A operação militar, considerada uma das maiores desde a Segunda Guerra
Marina Milani Publicado em 03/01/2026, às 13h59
O presidente dos Estados Unidos, Donald Trump, declarou neste sábado (3) que o governo norte-americano passará a administrar de forma interina a Venezuela, após a ofensiva militar que resultou na captura do presidente Nicolás Maduro e de sua esposa, Cilia Flores. Em pronunciamento, Trump afirmou que a medida será temporária e terá como objetivo garantir uma transição política que, segundo ele, leve o país à “liberdade e à justiça”.
“Nós vamos administrar o país até o momento em que for possível assegurar uma transição adequada, justa e legal”, disse o presidente, ao detalhar a operação militar realizada durante a madrugada. A ação incluiu ataques aéreos e terrestres em Caracas e em outras regiões estratégicas do território venezuelano.
Trump confirmou que Maduro foi capturado por forças norte-americanas e retirado do país, sendo levado a Nova York a bordo de um navio de guerra dos Estados Unidos. Até então, o governo venezuelano afirmava desconhecer o paradeiro do líder chavista e exigia provas de que ele estivesse vivo.
No mesmo pronunciamento, Trump anunciou que petroleiras norte-americanas passarão a operar em solo venezuelano, com investimentos bilionários no setor energético. Segundo ele, empresas dos Estados Unidos irão recuperar a infraestrutura petrolífera do país, hoje em estado precário, e retomar a produção em larga escala.
“O regime socialista destruiu uma indústria que foi construída com talento e tecnologia americanos.
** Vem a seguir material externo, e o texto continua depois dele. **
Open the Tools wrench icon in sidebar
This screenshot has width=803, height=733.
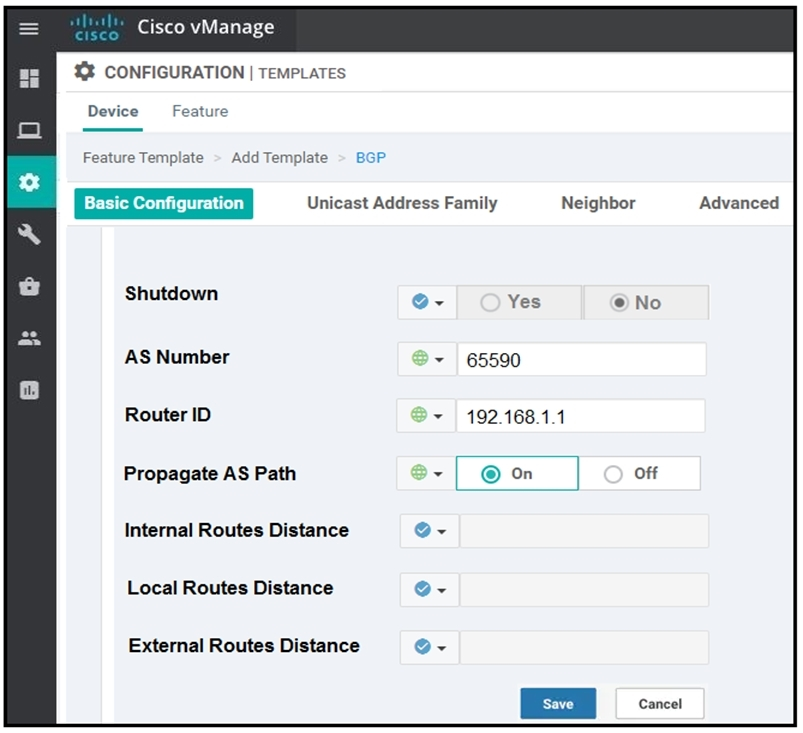[x=29, y=235]
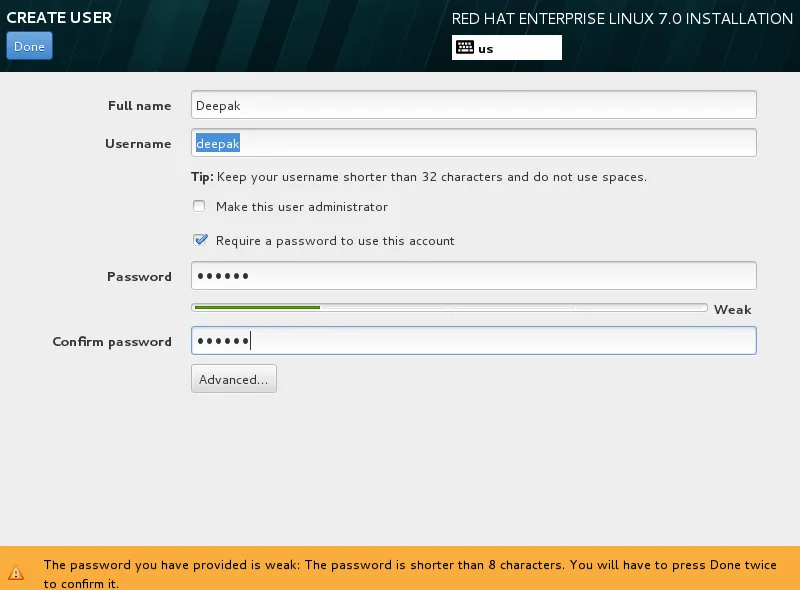Image resolution: width=800 pixels, height=590 pixels.
Task: Focus the Password input field
Action: coord(473,276)
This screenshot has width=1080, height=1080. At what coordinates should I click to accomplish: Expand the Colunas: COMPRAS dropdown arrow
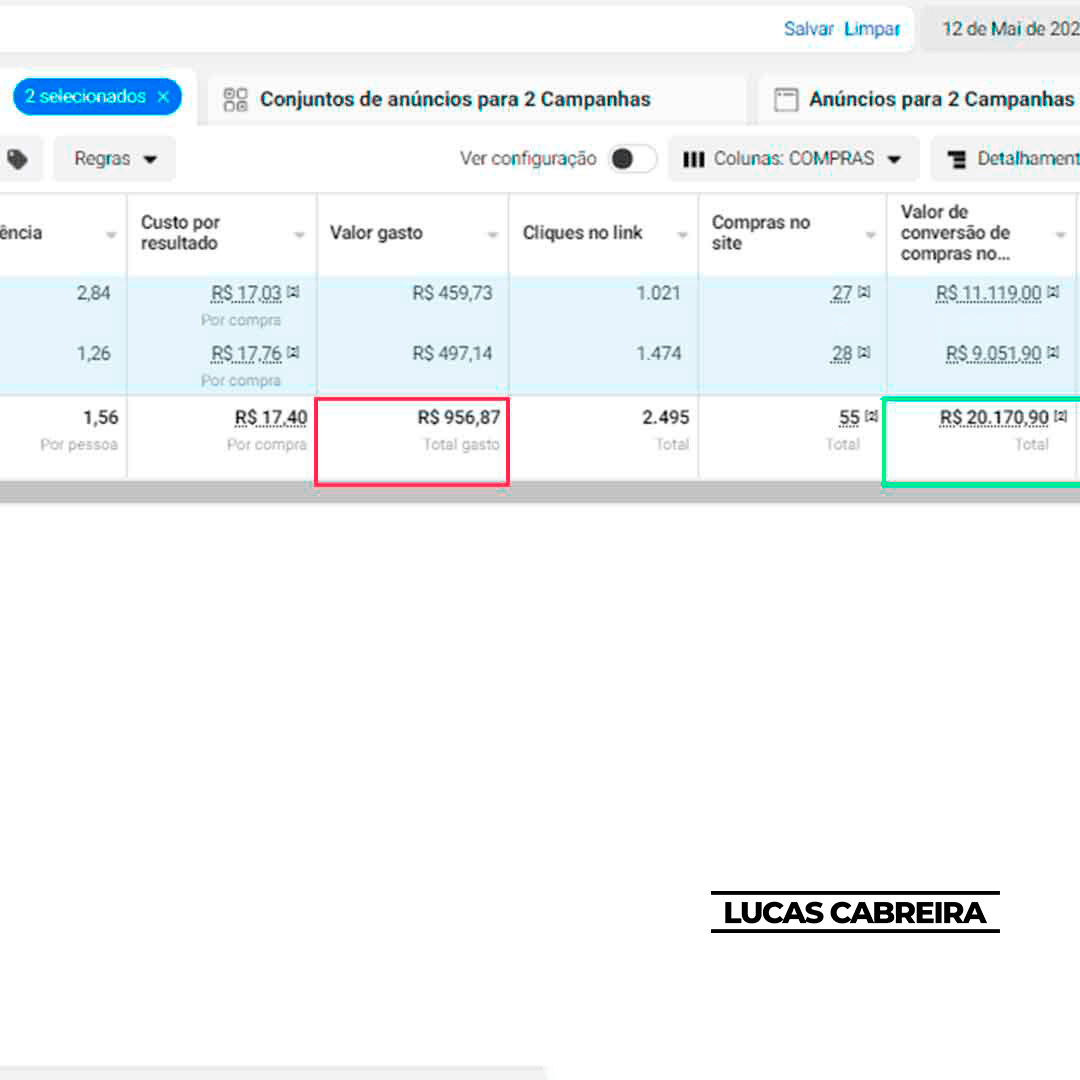point(894,159)
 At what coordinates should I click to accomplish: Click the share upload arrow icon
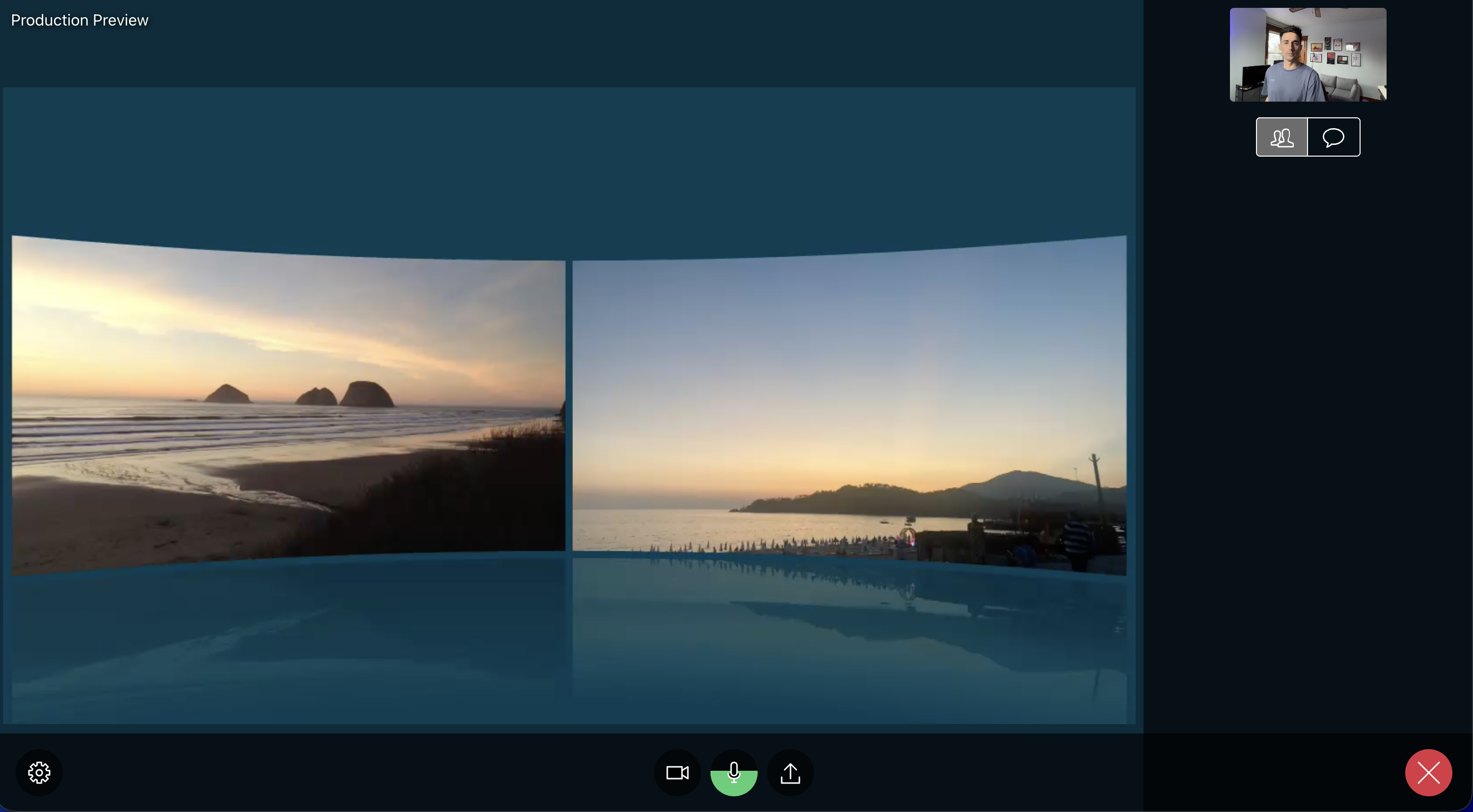tap(790, 773)
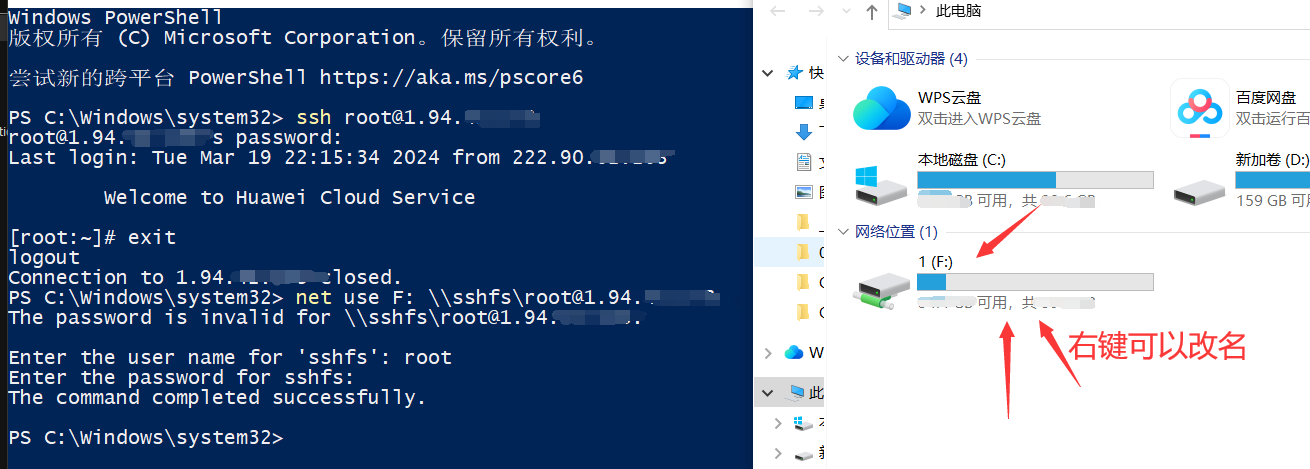Collapse the Quick access tree node
Screen dimensions: 1310x469
coord(768,73)
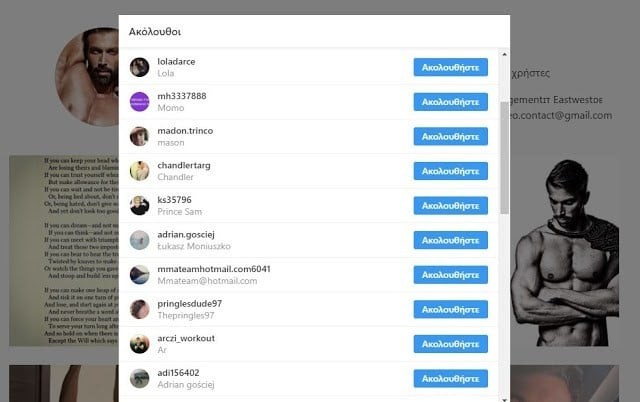Image resolution: width=640 pixels, height=402 pixels.
Task: Click the scrollbar down arrow
Action: point(504,399)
Agora, nossas empresas vão consertar essa estrutura e voltar a gerar riqueza”, afirmou.
Trump disse ainda que os Estados Unidos terão envolvimento direto com a indústria do petróleo venezuelana, embora não tenha detalhado o modelo de atuação. Ele acrescentou que a China continuará recebendo petróleo do país sul-americano.
Ao comentar a ação, Trump descreveu a ofensiva como uma das maiores operações militares americanas desde a Segunda Guerra Mundial. Segundo ele, foram mobilizados meios aéreos, terrestres e navais em uma ação coordenada que culminou na captura do presidente venezuelano.
O presidente norte-americano revelou ainda que a operação havia sido planejada para ocorrer dias antes, mas foi adiada por condições climáticas. Em entrevista à Fox News, afirmou que chegou a conversar com Maduro dias antes da ofensiva, quando o venezuelano teria tentado negociar uma saída pacífica do poder. “Eles quiseram negociar no final, mas eu não quis”, declarou.
Trump também afirmou ter acompanhado a captura de Maduro em tempo real, por meio de transmissões feitas por agentes envolvidos na missão. “Foi como assistir a um programa de televisão”, disse.
Logo após o início dos ataques, o governo venezuelano declarou estado de comoção externa e acusou os Estados Unidos de promover uma “agressão imperialista” com o objetivo de tomar recursos estratégicos do país, especialmente petróleo e minerais.
Autoridades de Caracas afirmaram que os bombardeios atingiram áreas urbanas e instalações militares, provocando explosões, quedas de energia e pânico em bairros da capital. A vice-presidente Delcy Rodríguez exigiu uma prova imediata de vida de Maduro e responsabilizou Washington por mortes de civis e militares.
O governo venezuelano também convocou países da América Latina e do Caribe a se posicionarem em solidariedade e afirmou que se reserva ao direito de exercer legítima defesa.
A escalada da crise ocorre após meses de aumento da pressão americana sobre o regime chavista. Em agosto, os EUA elevaram para US$ 50 milhões a recompensa por informações que levassem à prisão de Maduro e reforçaram a presença militar no Caribe, sob o argumento inicial de combate ao narcotráfico.
Com o passar do tempo, autoridades americanas passaram a admitir que o objetivo central seria a remoção do governo venezuelano. O interesse nas vastas reservas de petróleo do país — consideradas as maiores do mundo — também passou a ser citado por analistas e pela própria imprensa internacional.